RENO, Nev. (KOLO) -- "I'm always looking over my shoulder, we're always scared," says Katie Haynes, a Reno resident who got out of an abusive relationship last year. She says the last time her ex-boyfriend threw her down the stairs, her daughter called 911 and saved her life. After that, her ex-boyfriend was put in jail. Just thinking about what she lived through and the trauma it still causes her has her tearing up.
"It's just terrifying," she says.
That's why she and others are speaking out in favor of Marsy's Law, which is a proposed constitutional amendment that would guarantee enforceable rights to crime victims. Among them, the right to be protected by the defendant, the right to notice of all public proceedings in the case, and the right to be heard, upon request, at all public proceedings regarding the case.

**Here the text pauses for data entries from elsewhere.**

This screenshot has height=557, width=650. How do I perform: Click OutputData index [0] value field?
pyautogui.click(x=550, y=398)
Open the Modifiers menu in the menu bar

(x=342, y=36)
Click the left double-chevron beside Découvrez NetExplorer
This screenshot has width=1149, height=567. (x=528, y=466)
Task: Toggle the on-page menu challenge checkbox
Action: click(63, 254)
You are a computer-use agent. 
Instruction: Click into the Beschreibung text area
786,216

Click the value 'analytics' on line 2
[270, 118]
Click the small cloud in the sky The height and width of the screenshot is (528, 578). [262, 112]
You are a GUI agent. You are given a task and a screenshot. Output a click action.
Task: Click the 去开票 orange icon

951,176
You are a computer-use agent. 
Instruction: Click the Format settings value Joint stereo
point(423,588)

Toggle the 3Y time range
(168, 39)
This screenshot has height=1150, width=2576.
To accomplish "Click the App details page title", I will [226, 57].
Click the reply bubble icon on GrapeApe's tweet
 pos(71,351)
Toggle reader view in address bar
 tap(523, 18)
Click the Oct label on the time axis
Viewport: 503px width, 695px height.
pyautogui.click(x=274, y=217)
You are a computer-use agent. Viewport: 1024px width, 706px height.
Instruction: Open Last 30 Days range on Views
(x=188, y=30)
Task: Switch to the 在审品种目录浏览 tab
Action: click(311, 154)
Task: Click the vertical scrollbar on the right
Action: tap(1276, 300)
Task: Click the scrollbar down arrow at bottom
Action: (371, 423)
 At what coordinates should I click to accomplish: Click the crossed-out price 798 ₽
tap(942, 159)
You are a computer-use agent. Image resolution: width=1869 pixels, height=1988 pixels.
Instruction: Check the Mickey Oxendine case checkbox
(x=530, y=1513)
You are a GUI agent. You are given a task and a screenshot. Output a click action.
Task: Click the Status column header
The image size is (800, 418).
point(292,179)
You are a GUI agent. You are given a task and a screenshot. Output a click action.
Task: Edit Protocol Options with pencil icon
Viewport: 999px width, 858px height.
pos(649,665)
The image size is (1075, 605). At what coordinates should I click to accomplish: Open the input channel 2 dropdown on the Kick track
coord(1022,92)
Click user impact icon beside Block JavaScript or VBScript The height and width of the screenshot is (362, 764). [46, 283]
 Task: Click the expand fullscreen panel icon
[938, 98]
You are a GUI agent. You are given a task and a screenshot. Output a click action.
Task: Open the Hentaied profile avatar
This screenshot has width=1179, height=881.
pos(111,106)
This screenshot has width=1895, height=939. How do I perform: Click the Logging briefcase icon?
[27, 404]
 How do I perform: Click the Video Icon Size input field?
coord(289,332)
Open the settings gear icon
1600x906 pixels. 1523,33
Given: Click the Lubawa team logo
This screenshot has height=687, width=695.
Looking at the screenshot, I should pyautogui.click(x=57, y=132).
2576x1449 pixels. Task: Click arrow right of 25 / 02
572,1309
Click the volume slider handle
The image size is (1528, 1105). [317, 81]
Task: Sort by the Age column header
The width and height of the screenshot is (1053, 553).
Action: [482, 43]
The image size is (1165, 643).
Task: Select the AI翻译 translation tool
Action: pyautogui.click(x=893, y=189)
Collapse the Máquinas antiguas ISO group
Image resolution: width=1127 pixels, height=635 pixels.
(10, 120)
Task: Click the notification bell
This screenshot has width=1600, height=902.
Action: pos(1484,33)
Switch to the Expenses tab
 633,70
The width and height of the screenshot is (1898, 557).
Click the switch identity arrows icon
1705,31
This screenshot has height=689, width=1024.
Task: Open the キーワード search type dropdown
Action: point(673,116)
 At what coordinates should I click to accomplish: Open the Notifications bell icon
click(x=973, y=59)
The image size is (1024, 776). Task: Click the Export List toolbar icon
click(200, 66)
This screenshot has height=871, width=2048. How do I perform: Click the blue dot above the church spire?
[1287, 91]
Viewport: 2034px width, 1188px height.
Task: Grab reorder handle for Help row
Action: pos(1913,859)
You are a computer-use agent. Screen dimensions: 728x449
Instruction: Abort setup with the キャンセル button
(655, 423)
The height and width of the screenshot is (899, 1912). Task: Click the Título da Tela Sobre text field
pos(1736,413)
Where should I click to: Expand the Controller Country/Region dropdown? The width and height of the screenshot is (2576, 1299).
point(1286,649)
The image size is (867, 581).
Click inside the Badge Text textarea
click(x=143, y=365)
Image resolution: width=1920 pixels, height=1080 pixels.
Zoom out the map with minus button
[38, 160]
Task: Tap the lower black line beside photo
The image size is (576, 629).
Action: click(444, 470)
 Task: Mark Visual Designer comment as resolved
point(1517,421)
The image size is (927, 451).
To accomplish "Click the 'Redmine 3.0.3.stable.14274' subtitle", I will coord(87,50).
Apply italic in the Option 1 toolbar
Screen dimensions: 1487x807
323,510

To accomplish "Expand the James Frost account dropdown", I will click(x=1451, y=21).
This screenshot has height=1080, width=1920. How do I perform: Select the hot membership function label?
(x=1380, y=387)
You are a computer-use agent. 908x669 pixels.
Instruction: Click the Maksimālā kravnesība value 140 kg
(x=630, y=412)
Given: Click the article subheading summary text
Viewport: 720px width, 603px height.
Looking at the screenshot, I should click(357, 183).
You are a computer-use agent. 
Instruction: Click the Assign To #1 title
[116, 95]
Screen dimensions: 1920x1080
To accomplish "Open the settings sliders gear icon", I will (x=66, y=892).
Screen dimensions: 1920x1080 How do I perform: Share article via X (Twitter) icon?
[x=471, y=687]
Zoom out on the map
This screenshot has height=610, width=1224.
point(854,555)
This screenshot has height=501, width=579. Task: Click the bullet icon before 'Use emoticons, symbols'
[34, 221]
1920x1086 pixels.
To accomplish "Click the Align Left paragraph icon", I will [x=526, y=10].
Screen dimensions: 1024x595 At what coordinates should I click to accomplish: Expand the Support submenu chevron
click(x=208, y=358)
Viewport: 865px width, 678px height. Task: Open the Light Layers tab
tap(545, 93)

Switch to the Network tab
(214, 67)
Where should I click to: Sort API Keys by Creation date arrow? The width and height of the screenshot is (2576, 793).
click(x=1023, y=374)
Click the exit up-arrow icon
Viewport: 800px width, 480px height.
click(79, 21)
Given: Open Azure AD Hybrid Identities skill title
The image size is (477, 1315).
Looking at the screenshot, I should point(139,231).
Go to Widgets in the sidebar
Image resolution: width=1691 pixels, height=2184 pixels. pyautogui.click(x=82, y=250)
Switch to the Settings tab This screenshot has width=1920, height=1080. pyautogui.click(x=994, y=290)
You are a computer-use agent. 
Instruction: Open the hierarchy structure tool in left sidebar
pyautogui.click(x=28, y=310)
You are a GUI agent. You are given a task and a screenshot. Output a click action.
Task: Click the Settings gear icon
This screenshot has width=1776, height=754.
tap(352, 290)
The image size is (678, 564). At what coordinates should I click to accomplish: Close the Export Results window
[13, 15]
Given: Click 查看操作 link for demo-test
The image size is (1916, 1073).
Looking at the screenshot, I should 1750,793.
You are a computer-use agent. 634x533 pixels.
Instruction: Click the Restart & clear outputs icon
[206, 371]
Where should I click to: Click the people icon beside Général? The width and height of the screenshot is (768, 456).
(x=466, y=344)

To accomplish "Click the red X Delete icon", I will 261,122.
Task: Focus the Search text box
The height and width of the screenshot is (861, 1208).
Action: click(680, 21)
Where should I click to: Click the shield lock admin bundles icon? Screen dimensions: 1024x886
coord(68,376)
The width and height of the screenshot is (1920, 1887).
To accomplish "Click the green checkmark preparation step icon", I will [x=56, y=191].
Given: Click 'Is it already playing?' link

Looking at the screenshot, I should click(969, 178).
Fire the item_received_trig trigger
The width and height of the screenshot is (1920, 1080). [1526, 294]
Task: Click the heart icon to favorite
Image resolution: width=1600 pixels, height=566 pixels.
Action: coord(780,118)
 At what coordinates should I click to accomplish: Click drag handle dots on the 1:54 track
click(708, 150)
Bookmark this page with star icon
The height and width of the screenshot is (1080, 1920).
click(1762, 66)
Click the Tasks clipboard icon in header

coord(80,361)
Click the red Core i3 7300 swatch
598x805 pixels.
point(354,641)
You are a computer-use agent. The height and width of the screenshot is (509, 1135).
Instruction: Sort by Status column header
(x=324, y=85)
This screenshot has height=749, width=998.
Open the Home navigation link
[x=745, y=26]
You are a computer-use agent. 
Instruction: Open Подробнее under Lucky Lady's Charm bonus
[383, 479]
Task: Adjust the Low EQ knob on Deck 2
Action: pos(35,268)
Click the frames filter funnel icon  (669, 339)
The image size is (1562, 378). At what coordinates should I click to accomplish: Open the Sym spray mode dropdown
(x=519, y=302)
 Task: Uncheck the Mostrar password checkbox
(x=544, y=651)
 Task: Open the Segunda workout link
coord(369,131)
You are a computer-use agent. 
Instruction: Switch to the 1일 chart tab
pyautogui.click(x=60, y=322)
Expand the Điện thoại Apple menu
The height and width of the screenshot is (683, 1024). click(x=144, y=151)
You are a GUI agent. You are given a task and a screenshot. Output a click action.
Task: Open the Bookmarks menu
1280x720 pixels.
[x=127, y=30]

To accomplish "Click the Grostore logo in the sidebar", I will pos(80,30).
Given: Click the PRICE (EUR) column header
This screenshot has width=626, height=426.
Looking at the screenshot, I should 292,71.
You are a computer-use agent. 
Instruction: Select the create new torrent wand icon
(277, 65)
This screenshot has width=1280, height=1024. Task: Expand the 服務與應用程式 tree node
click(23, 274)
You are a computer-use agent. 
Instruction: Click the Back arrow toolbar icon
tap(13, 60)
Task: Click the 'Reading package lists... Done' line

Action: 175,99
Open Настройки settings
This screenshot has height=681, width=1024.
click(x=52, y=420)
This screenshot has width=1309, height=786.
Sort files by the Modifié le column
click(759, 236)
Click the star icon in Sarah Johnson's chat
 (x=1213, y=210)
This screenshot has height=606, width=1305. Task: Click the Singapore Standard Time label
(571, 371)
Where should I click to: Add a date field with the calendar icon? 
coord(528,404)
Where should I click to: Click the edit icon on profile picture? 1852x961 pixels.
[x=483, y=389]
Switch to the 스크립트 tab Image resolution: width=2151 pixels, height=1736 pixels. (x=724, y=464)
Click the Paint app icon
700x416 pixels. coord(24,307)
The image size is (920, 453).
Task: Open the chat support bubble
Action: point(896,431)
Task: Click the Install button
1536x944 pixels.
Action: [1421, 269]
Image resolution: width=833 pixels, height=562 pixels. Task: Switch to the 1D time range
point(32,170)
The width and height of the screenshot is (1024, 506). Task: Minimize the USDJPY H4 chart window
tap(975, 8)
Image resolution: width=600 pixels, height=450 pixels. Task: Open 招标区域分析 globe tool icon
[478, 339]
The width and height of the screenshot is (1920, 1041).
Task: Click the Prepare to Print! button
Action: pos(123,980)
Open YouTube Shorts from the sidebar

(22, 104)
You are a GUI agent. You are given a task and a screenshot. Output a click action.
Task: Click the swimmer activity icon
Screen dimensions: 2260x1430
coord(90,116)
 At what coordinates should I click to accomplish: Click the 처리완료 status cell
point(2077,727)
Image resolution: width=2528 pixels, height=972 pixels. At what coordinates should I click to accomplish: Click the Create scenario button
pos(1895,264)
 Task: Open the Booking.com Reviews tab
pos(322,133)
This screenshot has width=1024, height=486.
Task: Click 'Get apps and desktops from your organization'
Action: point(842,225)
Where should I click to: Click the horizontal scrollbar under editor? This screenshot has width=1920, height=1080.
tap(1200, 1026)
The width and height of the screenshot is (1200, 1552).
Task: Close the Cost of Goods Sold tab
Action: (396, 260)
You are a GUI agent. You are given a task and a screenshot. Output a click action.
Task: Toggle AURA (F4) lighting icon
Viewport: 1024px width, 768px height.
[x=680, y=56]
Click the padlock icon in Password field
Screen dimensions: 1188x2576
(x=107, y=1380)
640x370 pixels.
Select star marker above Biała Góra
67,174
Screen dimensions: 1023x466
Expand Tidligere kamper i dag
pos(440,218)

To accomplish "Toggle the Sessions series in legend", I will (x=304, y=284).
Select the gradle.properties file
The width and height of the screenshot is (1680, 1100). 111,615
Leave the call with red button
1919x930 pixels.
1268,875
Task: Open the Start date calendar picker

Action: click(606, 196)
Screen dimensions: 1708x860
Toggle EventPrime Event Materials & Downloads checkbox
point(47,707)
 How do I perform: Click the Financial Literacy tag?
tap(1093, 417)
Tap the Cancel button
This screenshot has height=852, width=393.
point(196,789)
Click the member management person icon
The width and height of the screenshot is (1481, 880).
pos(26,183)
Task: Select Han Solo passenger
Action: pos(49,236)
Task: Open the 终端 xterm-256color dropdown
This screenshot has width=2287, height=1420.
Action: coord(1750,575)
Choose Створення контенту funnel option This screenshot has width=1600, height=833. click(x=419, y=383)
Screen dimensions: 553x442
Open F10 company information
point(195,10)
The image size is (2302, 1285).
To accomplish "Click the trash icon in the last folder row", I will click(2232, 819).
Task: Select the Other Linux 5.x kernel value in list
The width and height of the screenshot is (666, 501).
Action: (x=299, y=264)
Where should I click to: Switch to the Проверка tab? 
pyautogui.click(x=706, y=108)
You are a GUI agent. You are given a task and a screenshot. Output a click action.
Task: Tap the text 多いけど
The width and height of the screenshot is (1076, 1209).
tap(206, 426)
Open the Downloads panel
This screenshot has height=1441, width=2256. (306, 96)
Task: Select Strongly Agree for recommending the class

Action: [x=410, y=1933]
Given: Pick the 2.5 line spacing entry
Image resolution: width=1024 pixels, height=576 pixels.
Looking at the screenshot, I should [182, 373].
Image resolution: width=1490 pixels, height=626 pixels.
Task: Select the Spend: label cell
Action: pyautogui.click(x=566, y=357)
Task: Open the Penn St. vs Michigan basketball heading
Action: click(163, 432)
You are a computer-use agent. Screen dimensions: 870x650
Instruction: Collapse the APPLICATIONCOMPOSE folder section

"My voice would be heard. I would be there for all the steps; I would be able to talk to somebody rather than just being sent to the prosecutor. I feel like I'm just there for the last steps," says Haynes.
Marcy's Law was first approved by Nevada lawmakers in 2015 and again in 2017 as required by Nevada law for a constitutional amendment. The measure now goes to the voters this November; they will see it on the ballot as Question 1. The proposal already has the support of some of the top law enforcement officers and prosecutors in Northern Nevada.
"It will give victims of crime the information they need, it will afford them the dignity and respect they so deserve after being yanked into a difficult system," says Chris Hicks, Washoe County District Attorney.
Marsy's Law is named after Marsalee Nicholas, who was murdered by her ex-boyfriend in California in 1983. Marsy's Law measures have been passed in several states including California and Illinois.